Vale pontuar que, independentemente de tantos cargos de “chefia” (no crime), o estado ainda é o responsável pela segurança e integridade de seus custodiados, e que o tempo de prisões de tortura, de humilhação, de banimento, já passaram, deixando em nosso país uma marca indelével de um período de retrocesso extremo.

Tem-se notícia, inclusive, de ameaças já realizadas entre os “chefões” [7], lembrando que quando a ameaça foi contra si, um magistrado tratou de determinar o banimento do preso [8], imediatamente, para o “outro mundo” dos presídios federais.

Diante disso, ficam as proposições aos leitores, que isentos de preconceitos ou julgamentos, deveriam refletir sobre a validade dos termos “chefão” e “líder de facção”, fazendo-se necessário depurar quem está rotulando, e em que situações.

Será que aqueles que hoje estão em presídios federais são realmente “chefões”’de alguma coisa?

Os “chefões” já rotulados recentemente na Lava Jato também seriam realmente “chefões”?

Mas se o são, por que ainda estão longe dos presídios federais?

A justiça estará admitindo a sua seletividade para o banimento aos presídios federais, ou será que essa rotulação é fraudulenta?

Na hipótese de manipulação da pecha de “chefão”, com o objetivo de agravar acusações, isso também não aconteceu com os que hoje estão encarcerados nas masmorras federais?

Diz-se que numa guerra, “a glória suprema é quebrar a resistência do inimigo sem lutar” (in.

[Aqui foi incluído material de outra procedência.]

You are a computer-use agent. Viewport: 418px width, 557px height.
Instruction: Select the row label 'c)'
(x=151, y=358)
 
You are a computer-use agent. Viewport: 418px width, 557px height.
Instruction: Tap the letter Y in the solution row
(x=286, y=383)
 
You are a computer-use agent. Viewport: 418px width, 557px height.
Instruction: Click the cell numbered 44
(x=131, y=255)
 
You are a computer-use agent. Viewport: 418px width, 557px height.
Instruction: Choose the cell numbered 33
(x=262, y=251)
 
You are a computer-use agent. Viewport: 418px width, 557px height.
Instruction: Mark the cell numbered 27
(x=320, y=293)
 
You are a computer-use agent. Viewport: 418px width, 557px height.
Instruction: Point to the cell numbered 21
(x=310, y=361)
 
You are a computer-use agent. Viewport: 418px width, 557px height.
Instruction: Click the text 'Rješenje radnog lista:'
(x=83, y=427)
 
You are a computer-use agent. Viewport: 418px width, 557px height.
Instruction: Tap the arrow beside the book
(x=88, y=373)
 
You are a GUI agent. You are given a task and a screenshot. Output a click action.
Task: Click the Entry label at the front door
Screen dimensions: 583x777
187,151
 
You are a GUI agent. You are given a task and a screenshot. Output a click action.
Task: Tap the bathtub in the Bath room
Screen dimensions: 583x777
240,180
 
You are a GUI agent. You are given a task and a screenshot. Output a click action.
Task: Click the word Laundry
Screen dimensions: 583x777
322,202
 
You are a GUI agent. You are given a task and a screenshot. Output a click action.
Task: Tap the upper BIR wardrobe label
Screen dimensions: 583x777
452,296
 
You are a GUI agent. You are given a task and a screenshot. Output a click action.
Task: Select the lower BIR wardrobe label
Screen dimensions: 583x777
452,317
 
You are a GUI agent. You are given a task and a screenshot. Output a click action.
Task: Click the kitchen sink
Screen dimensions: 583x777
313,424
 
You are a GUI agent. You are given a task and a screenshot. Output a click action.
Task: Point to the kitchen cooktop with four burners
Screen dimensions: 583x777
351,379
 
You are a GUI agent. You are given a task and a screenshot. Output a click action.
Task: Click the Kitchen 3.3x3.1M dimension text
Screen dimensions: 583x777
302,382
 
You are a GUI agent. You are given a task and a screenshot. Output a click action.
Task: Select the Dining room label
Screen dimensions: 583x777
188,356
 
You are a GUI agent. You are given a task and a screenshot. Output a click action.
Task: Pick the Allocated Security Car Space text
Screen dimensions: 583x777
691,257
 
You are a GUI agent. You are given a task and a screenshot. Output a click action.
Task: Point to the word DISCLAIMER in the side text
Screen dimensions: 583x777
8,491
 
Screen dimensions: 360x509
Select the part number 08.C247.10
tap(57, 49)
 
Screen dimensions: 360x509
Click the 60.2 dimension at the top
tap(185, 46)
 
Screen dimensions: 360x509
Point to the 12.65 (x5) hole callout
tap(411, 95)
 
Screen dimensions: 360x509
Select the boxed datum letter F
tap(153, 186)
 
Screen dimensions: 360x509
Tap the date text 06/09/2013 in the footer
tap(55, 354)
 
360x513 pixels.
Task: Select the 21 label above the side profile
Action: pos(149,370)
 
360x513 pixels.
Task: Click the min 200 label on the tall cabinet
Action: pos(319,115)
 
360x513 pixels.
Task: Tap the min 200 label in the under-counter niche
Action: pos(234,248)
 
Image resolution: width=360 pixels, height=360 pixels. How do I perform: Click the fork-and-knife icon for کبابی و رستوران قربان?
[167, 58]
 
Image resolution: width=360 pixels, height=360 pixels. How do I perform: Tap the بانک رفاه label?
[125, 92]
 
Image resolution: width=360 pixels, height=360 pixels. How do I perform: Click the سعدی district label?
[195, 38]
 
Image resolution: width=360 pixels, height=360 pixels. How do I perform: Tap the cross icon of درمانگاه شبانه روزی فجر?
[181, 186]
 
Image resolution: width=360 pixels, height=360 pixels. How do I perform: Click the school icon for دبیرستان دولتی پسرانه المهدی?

Sun Tzu - “A arte da guerra” - escrito há mais de 2 mil anos, e ainda hoje alimenta os delírios daqueles que entendem que a guerra é vital para a existência do estado), ou seja, engendrar a destruição do outro, sem o dispêndio próprio do confronto, e neste aspecto, ninguém pode ser mais poderoso que a imprensa, a trituradora de reputações, que nestes tempos, transformou-se numa verdadeira máquina de manipulação de massa.

São histórias que se repetem, através de mecanismos que se aperfeiçoam, mas sempre com o mesmo objetivo, leia-se, perseguir e gerar poder.

Que ninguém duvide que a justiça de hoje não tenha os mesmos traços dos tribunais eclesiásticos (seu antepassado), que no carrasco, não resida a ancentralidade dos órgãos de persecução, e que no chamamento ao povo para queimar a bruxa em praça pública, não esteja a genealogia da mídia punitivista.









James Walker, advogado criminalista, professor universitário e Presidente da ABRACRIM-RJ Associação Brasileira dos Advogados Criminalistas.